John Henry O'Neill was born on 30 August 1888 at Sandy Bay, Tasmania. He was apprenticed in the printing trade and also worked on riverboats, in sawmills and as a fruitpicker. In 1907 he joined the Carters and Drivers' Union. O'Neill became state secretary of numerous unions including the Carters and Drivers' (1916-1942); the Electrical Trades (1917-1953); Storemen and Packers' (1917-1951), Gas Employees' (1918-1951), Meat Industry Employees' and Miscellaneous Workers' unions, and the Federated Confectioner's Union (1944-69). O'Neill joined the Hobart Trades Hall Council in 1917 and was its secretary from 1927-1967. He was secretary of the Eight Hours Day Committee from 1921-1967. O'Neill died on 23 January 1971 at Howrah, Hobart.

Rawling, James Normington

  • Person
  • 1898 - 1966

James Normington Rawling, political activist and writer, was born on 27 July 1898 at Plattsburg, New South Wales. Rawling served with the Australian Imperial Force from 1916-1919. In 1920 he trained as a teacher and worked in the NSW Education Department. He worked in the steel industry in Newcastle for a number of years. He was involved in reorganising a Rationalist Association in Sydney in 1923 and in 1925 joined the Communist Party of Australia (CPA). In 1928 Rawling returned to a teaching position in Sydney and completed his BA. In 1932 he became a full-time functionary of the CPA. In the same year he became editor of the journal, World Survey, of the League Against Imperialism (LAI). In 1933 Rawling became editor of War! What For?, the journal of the Movement Against War and Fascism (MAWF) and continued to edit the journal and its successor, World Peace, until the end of 1939. He was appointed National Secretary of MAWF in November 1936. From 1934 he worked as a research officer to the Central Committe of the CPA. In this capacity he prepared speakers' notes, wrote articles for The Communist Review, Workers' Weekly, other publications and pamphlets. He gave lectures and talks on European and Australian history and anti-war matters. In December 1939 Rawling was expelled from the CPA. For the next five years Rawling worked as a temporary clerk with the Metropolitan Water, Sewerage and Drainage Board, and was Secretary of the Salaried Division of the Metropolitan Water and Sewerage Employees' Union. In 1945 he resumed teaching, mostly in private schools until 1960 when he rejoined the Education Department. During the 1940s and 1950s he studied early Australian literary history which culminated in the publication of his biography, Charles Harpur: An Australian in 1962. In 1962-63, as a visiting fellow at the Research School of Social Sciences, Australian National University, Canberra, he worked on his history of the CPA entitled Communism Comes to Australia. Rawling died on 7 March 1966 in Sydney.

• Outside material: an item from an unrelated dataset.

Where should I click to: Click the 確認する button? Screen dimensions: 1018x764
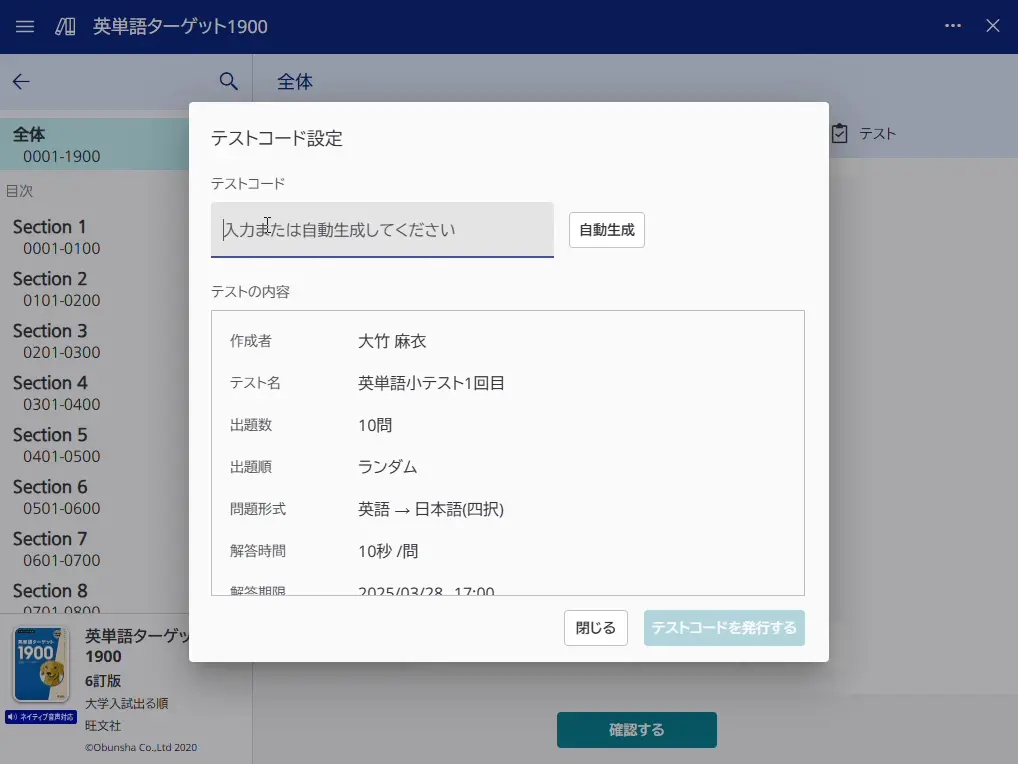tap(636, 729)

Ivanhoe Grazing Company Limited

  • Corporate body
  • 1920 - 1950

The company was incorporated on 10 January 1920 and owned Ivanhoe Station (Western Australia). It was closely associated with Connor, Doherty & Durack Ltd. In March 1950 the company was acquired as a subsidiary of AA&P Joint Holdings Pty Ltd.

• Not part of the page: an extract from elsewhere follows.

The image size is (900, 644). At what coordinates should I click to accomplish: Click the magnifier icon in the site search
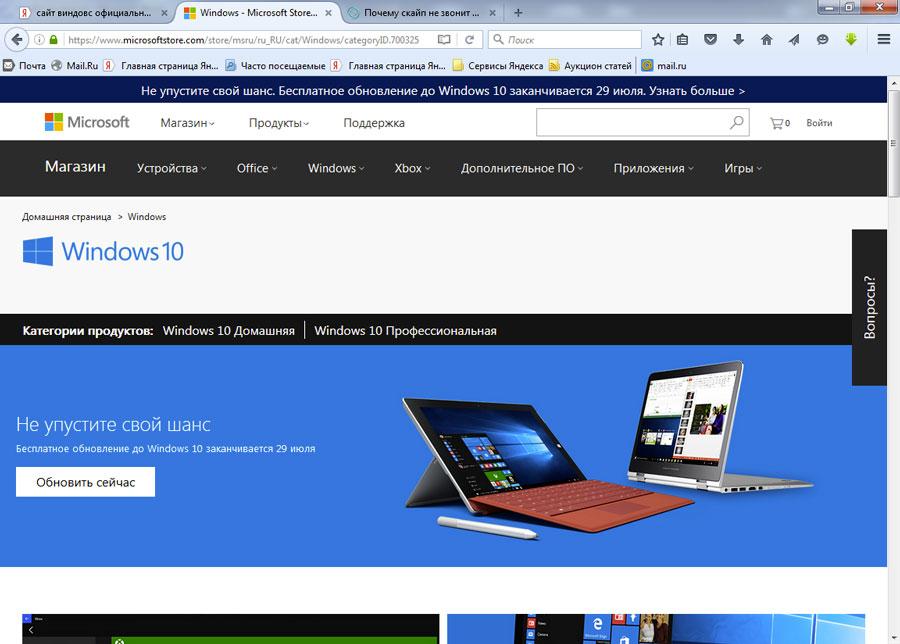[737, 123]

Dark’s Ice and Cold Storage Limited

  • Corporate body
  • 1912 - 2010

The refrigeration machinery and storage company was originally founded in 1912 by Newcastle merchant Samuel Dark. Dark’s Ice Works & Cold Storage Ltd was located on Australian Agricultural Company land at Wharf Road, Honeysuckle Point. The company was registered in New South Wales on 25 June 1920.

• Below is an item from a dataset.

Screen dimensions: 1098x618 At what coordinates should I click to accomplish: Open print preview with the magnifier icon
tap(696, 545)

Brisbane Stock Exchange Limited

  • Corporate body
  • 1884 - 1984

The Brisbane Stock Exchange was formed to allow stock brokers and traders to trade stocks and bonds for companies listed in Queensland. It formed an association with stock exchanges in Sydney, Melbourne, Adelaide, Perth and Hobart in 1937 called the Australian Associated Stock Exchanges but remained an independent body. These six stock exchanges amalgamated on 1 April 1987 to form the Australian Stock Exchange Limited (ASX).